Well, in particle physics, it’s all relatively unknown until you get the ‘data’ – and that’s only the beginning. Once you have the numbers, you have to sort through your massive datasets before you can prove anything. It’s like looking for a needle in a haystack, except that you’re actually blindfolded, and only pretty sure the needle is there, but who really knows – it might never have existed. Sometimes you find the needle after an extremely focused search, and sometimes – as in the case of the pentaquark – you find it almost by accident.

Beyond the search, physicists have to work directly with ideas that most of us find very unintuitive. Although they have been definitively proven, some of the laws of physics can sound absurd to the unaccustomed ear. Here are just a few such examples:

As you approach the speed of light, time slows down.
-Light is sometimes a particle, and sometimes a wave.
-Just as there is matter, there is anti-matter, and when matter and anti-matter collide, they destroy one another, and both disappear.

Operating under the constraints that these rules impose, the physicists at CERN seek to discover new ones like them. More specifically, they design experiments that might reveal more about the smallest units that make up our universe. These experiments are carried out about 100 meters under the ground in a completely airless, highly magnetized, super-cooled circular tube called the Large Hadron Collider (LHC).

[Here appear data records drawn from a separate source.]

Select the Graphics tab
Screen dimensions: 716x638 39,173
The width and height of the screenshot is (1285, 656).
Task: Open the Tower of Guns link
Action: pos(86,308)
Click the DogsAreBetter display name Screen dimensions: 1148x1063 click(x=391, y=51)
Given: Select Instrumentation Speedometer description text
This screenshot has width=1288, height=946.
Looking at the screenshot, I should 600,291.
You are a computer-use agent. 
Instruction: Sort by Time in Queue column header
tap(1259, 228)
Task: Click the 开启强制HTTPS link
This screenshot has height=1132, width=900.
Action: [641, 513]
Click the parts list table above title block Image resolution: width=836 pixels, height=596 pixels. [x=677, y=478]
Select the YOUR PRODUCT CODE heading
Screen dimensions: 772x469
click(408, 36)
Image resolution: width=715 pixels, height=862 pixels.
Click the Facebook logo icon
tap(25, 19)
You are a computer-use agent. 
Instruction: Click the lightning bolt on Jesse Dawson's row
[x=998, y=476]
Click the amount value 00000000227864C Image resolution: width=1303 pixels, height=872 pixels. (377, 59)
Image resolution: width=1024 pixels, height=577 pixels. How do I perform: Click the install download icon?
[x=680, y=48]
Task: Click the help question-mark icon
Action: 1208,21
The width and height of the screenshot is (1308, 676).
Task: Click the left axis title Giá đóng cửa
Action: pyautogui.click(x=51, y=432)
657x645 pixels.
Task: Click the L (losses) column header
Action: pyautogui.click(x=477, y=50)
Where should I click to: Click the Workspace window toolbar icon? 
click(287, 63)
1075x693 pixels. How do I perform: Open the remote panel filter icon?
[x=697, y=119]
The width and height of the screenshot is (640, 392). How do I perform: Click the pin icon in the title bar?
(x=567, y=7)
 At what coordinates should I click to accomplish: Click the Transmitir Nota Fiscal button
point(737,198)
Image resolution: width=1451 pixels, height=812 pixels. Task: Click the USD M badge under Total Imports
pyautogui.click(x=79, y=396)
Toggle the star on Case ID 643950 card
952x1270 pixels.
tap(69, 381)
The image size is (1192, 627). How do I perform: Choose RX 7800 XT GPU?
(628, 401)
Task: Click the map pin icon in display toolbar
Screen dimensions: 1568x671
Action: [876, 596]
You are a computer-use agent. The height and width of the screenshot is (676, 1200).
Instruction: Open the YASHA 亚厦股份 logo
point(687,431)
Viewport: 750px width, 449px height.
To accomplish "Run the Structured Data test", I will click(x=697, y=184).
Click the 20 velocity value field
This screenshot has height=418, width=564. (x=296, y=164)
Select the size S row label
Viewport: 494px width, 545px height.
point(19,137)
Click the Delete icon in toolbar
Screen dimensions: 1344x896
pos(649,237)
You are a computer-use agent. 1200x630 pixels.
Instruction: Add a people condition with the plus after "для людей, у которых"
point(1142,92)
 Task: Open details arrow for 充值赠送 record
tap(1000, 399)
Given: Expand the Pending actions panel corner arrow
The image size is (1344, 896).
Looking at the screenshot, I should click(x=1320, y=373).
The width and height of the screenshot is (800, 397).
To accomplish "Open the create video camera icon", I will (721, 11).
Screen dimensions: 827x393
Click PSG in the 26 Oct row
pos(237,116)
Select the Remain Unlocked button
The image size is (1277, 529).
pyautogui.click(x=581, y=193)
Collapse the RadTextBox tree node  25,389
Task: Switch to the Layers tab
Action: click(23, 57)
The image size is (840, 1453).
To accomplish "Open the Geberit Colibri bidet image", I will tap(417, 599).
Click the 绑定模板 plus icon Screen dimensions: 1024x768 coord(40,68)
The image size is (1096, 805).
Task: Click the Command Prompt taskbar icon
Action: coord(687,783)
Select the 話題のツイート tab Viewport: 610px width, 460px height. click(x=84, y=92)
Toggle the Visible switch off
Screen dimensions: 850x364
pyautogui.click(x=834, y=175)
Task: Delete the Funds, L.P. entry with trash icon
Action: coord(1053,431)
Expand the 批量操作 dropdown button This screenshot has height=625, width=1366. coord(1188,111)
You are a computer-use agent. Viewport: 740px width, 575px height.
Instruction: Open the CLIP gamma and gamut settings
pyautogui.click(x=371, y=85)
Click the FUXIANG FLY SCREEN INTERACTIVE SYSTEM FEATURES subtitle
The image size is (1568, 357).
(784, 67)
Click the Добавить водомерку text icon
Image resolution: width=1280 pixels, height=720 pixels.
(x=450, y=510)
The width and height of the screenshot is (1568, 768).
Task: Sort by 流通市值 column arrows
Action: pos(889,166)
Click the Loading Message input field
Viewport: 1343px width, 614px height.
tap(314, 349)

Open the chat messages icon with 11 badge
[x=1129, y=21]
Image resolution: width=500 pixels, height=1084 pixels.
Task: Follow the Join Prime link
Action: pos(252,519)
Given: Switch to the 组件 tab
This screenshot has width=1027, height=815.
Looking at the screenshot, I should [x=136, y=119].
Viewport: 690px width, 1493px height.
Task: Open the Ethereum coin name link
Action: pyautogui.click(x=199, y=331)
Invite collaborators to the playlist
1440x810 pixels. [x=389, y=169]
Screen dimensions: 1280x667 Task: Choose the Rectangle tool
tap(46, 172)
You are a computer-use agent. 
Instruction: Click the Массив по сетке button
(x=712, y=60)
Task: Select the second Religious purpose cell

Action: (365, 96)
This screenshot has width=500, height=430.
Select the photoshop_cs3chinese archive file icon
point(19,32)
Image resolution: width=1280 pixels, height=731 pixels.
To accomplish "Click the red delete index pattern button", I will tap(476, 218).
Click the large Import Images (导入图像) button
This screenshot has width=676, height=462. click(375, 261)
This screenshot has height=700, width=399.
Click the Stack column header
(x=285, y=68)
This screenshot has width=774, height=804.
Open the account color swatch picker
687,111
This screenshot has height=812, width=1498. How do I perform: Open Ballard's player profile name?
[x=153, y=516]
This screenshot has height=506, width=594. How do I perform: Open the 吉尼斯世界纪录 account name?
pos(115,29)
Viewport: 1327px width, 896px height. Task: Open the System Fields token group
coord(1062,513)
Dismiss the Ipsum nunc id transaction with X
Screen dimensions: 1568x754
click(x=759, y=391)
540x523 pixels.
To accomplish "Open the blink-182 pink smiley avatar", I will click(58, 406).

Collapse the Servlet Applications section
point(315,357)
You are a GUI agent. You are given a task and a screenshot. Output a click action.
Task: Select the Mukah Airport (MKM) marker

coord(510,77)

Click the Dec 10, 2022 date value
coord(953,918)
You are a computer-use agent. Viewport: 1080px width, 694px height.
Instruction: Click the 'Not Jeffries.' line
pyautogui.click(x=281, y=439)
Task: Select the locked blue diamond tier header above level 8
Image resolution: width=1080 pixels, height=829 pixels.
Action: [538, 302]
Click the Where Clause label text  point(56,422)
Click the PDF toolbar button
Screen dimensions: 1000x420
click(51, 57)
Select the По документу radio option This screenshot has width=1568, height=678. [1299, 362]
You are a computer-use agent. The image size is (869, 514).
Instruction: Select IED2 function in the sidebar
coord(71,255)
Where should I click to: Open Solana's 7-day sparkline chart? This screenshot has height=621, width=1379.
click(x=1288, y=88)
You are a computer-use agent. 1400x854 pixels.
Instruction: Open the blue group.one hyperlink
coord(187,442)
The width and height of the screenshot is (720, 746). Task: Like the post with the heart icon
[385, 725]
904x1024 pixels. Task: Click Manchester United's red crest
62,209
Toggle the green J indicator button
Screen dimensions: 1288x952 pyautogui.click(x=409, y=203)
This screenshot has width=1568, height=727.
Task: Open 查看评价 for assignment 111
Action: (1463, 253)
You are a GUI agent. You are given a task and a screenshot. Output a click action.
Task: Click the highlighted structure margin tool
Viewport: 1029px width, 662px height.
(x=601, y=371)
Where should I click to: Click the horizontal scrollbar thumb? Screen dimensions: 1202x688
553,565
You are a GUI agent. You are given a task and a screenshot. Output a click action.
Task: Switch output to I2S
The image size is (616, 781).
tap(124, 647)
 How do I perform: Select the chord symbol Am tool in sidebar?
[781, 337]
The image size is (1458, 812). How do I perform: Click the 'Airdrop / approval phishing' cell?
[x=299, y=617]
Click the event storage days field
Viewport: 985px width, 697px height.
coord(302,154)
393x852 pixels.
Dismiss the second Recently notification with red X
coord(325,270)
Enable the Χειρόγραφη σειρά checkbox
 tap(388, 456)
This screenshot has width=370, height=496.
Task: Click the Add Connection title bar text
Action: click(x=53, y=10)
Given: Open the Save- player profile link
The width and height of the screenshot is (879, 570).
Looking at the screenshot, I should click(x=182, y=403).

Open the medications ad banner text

How does a particle accelerator work? // TedEd

 The LHC has one main job: smashing protons together. A 27-kilometer ring under the ground whirls these positively charged particles in opposite directions. It directs the protons so that they hit one another in spectacular crashes that maybe, just maybe, will reveal something about what they are made of. Primitive though it may sound, smashing particles together to break them open is the most fool proof way to figure out what is actually inside them.

And the LHC itself is anything but primitive. It’s the single largest machine in the world. The tunnel is surrounded by over 1,600 enormous magnets, each of which weighs over 27 tons. These magnets have to be kept at -271.25°C, which requires almost 100 tons of superfluid helium. The LHC is so powerful that it can accelerate protons so they travel the 27-kilometer ring 11,000 times per second, which is just 3 meters per second less than the speed of light. The machine can send billions of protons flying into each other at any one time.

Of course, nobody can see these spectacular particle crashes. They are witnessed only in the enormous amount of data that detectors send from the LHC to computing centers all over the world. The detectors record quadrillions of proton-proton collisions, generating about 25 petabytes of data per year. That’s 25,000 terabytes, which is 25,000,000 gigabytes. If you had only MacBook Air computers like the one I’m writing this article on now, you’d need 195,313 of them just to store all that data.

And storing the data is a small challenge compared to reading and interpreting it. From the numbers produced, the physicists must build models and recognize the important patterns. Only after a great deal of manipulation can data be translated into the existence of something like a pentaquark.

So despite being based on really old theories and relatively old data, it is safe to say that the discovery of the pentaquark is a pretty big deal.